A young cricketer, who grew up in poverty in Guyana, has flown thousands of miles to Darlington to voluntarily coach children – and to develop himself as a player and a person…

AS he surveys the idyllic scene of children playing cricket on a peaceful English summer’s day, Sam Quallis can reflect on how far he’s come.

Sam’s flown more than 4,000 miles to voluntarily coach juniors at Darlington Railway Athletic Cricket Club, which has become his adopted home for the next few months. And it’s a far cry from his own childhood, growing up in a poor area of Guyana, on South America’s North Atlantic coast.

“There was no running water, so I had to ride my bike for a mile, just to get a drink,” he recalls.

When Sam was 18, he moved to Barbados, with his mother and sister, in search of a better life. And he’s built a future for himself by combining being a promising amateur cricketer with working as a clothes model. He’s also appeared on a travel film with singer Jane McDonald to promote tourism.

“Life is very different in Darlington. It is a nice, quiet town and I am loving being here, mentoring and supporting a great bunch of kids,” smiles Sam, who celebrated his 25th birthday just last week.

As well as supporting the juniors on Tuesdays and Fridays, he is also opening the bowling for the Darlington RA first team in the North Yorkshire and South Durham League’s premier division.

The club’s roots go back to March 1913 when Darlington NER Athletic Cricket Club was born. It changed its name to Darlington Railway Athletic in 1914 and has been a cornerstone of the town’s grass roots sports scene ever since.

As part of its commitment to use sport to develop young lives, the club – supported by established sponsors the Newlands Group and Drive Vauxhall Darlington – decided to bring in a professional cricketer to work with its juniors.

The original plan was to use Indian professional cricketer, Tanveer Ul-Haq, but the visit had to be cancelled when he suffered an injury, and the search began for a replacement.

Sam, who plays as an amateur for Wanderers Cricket Club, in Barbados, was tipped off about the opportunity to play at Darlington by his former cricket coach after it was advertised on social media.

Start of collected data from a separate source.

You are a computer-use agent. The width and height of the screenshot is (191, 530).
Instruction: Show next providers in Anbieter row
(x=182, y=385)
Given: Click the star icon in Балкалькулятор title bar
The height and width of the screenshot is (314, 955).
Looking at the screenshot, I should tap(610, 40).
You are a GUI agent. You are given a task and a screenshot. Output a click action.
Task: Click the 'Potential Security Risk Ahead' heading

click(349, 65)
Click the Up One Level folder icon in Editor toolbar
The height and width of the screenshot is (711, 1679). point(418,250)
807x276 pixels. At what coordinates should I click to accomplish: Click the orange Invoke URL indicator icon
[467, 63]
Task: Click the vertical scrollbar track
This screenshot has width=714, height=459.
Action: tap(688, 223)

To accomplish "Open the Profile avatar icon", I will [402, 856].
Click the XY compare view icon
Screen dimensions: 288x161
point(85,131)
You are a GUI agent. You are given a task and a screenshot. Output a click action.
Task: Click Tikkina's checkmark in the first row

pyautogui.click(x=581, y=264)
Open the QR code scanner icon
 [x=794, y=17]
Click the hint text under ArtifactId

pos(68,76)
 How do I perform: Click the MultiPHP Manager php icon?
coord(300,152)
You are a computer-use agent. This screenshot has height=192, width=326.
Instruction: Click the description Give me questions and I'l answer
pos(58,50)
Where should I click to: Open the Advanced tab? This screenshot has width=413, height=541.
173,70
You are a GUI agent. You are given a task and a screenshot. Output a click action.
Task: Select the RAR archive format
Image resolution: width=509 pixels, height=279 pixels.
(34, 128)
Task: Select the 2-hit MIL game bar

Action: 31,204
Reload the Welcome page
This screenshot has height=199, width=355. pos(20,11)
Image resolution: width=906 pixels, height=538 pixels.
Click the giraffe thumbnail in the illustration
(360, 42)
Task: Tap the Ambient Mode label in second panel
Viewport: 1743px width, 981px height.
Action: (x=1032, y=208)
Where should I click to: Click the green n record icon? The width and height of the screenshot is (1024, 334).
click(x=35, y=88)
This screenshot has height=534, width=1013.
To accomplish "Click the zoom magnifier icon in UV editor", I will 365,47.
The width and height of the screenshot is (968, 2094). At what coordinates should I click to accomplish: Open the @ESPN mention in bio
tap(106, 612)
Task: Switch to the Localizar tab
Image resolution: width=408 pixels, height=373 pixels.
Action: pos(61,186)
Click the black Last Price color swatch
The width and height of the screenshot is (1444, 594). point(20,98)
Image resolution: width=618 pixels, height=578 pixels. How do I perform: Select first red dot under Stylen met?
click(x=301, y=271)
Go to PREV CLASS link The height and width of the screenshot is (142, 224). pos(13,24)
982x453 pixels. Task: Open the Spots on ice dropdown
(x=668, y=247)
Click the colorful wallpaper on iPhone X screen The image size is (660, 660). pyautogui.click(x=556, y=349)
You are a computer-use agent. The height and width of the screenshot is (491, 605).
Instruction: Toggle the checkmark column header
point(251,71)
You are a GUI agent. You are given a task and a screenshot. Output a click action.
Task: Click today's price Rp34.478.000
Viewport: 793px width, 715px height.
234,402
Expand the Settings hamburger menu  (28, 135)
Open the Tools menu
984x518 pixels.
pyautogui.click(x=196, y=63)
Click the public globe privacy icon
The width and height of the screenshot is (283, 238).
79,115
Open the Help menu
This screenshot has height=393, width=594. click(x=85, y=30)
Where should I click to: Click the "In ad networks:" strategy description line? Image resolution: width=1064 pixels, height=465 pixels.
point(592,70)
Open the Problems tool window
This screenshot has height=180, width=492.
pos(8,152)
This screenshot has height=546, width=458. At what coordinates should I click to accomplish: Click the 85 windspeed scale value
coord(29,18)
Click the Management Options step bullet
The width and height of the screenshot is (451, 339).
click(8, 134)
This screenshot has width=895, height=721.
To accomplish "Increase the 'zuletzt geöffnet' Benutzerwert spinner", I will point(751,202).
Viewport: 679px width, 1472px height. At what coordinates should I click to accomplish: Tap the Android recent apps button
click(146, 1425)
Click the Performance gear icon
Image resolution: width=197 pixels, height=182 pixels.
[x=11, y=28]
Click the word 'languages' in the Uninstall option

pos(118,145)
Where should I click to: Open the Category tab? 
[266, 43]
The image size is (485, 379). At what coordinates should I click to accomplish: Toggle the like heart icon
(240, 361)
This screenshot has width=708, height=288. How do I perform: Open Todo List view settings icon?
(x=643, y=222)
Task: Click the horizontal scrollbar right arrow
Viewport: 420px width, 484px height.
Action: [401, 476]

“I decided to apply, and it all happened very quickly. I still can’t believe I’m here,” he says.

“This is my first time overseas and it’s a great opportunity for me to come here and experience a new culture while helping out with the kids and improving my bowling. Thank you to everyone who has made it possible.”

First team members are certainly doing their best to make sure Sam feel welcome. He was taken to St James’s Park to see Newcastle United play Brighton and was even given his own Magpies’ shirt.

“I think I’m a Newcastle fan now,” he says. “I’ll certainly be watching for their results when I’m back in Barbados.”

He’s also been on a trip to the Lake District and climbed Helvellyn. And, while he’s finding even the recent sunny weather to be still on the chilly side, he’s been getting used to traditional English dishes, with mince and dumplings his favourite so far.

Phil Crowther, founder of the Newlands Group, started his own cricketing career as a junior at Darlington RA, and, as a key sponsor, he’s proud of the club’s determination to make a difference at the grass roots.

“We passionately believe that sport is a powerful way to develop young people, and Sam playing here is part of that philosophy as everyone deserves a chance.

“He’s come from a challenging childhood, living in poverty, and it’s not only great for our kids to learn from him, but a chance for him to grow as both a cricketer and a person.”

Sam is also in debt to a professional cricketer called Tevin Imlach, who made his first-class debut for Guyana in 2018, having previously been named in the West Indies squad for the 2016 Under-19 Cricket World Cup.

It was Tevin who first spotted Sam’s potential, paying for him to have cricket lessons when he was eight and growing up in Sophia, a suburb of Georgetown, the capital of Guyana. The pair have gone on to become friends.

“My dream is to be a professional cricketer one day and to make Tevin and my family proud,” says Sam.

In the meantime, he will be living in Darlington until he flies back to Barbados in September – guiding the juniors and doing his best to take wickets for the first team.

“Darlington has been good to me,” he smiles. “It will always be in my heart.”